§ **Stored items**

++++++++

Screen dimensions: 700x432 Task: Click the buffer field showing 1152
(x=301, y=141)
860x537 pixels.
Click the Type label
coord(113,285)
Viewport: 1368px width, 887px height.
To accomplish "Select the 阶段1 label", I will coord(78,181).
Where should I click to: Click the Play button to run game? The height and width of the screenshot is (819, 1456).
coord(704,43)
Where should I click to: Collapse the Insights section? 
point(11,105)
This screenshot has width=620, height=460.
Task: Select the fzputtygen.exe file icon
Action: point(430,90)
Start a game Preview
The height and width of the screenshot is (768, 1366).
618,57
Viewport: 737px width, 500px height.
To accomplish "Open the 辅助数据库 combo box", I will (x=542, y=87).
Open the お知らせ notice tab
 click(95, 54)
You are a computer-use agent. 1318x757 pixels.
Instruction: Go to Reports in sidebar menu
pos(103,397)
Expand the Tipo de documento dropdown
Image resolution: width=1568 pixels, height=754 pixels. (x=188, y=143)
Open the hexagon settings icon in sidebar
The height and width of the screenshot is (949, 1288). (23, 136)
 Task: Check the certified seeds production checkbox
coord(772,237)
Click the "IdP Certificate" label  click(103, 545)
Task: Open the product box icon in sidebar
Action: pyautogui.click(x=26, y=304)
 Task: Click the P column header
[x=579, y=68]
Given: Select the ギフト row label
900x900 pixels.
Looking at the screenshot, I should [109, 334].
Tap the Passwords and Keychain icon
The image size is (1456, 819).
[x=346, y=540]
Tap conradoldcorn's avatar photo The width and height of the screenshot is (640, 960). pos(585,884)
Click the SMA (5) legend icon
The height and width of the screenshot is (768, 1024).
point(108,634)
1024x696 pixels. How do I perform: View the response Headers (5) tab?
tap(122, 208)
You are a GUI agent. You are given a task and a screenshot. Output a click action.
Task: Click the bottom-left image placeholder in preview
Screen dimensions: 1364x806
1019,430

++++++++

§ **PROBLEM DESCRIPTION**
Retype the data. Keep every word as it stands.

§ **RESULT OF THIS TASK**
Screen dimensions: 700x432 Task: Click the buffer field showing 1152
(x=301, y=141)
860x537 pixels.
Click the Type label
coord(113,285)
Viewport: 1368px width, 887px height.
To accomplish "Select the 阶段1 label", I will coord(78,181).
Where should I click to: Click the Play button to run game? The height and width of the screenshot is (819, 1456).
coord(704,43)
Where should I click to: Collapse the Insights section? 
point(11,105)
This screenshot has width=620, height=460.
Task: Select the fzputtygen.exe file icon
Action: point(430,90)
Start a game Preview
The height and width of the screenshot is (768, 1366).
618,57
Viewport: 737px width, 500px height.
To accomplish "Open the 辅助数据库 combo box", I will (x=542, y=87).
Open the お知らせ notice tab
 click(95, 54)
You are a computer-use agent. 1318x757 pixels.
Instruction: Go to Reports in sidebar menu
pos(103,397)
Expand the Tipo de documento dropdown
Image resolution: width=1568 pixels, height=754 pixels. (x=188, y=143)
Open the hexagon settings icon in sidebar
The height and width of the screenshot is (949, 1288). (23, 136)
 Task: Check the certified seeds production checkbox
coord(772,237)
Click the "IdP Certificate" label  click(103, 545)
Task: Open the product box icon in sidebar
Action: pyautogui.click(x=26, y=304)
 Task: Click the P column header
[x=579, y=68]
Given: Select the ギフト row label
900x900 pixels.
Looking at the screenshot, I should [109, 334].
Tap the Passwords and Keychain icon
The image size is (1456, 819).
[x=346, y=540]
Tap conradoldcorn's avatar photo The width and height of the screenshot is (640, 960). pos(585,884)
Click the SMA (5) legend icon
The height and width of the screenshot is (768, 1024).
point(108,634)
1024x696 pixels. How do I perform: View the response Headers (5) tab?
tap(122, 208)
You are a GUI agent. You are given a task and a screenshot. Output a click action.
Task: Click the bottom-left image placeholder in preview
Screen dimensions: 1364x806
1019,430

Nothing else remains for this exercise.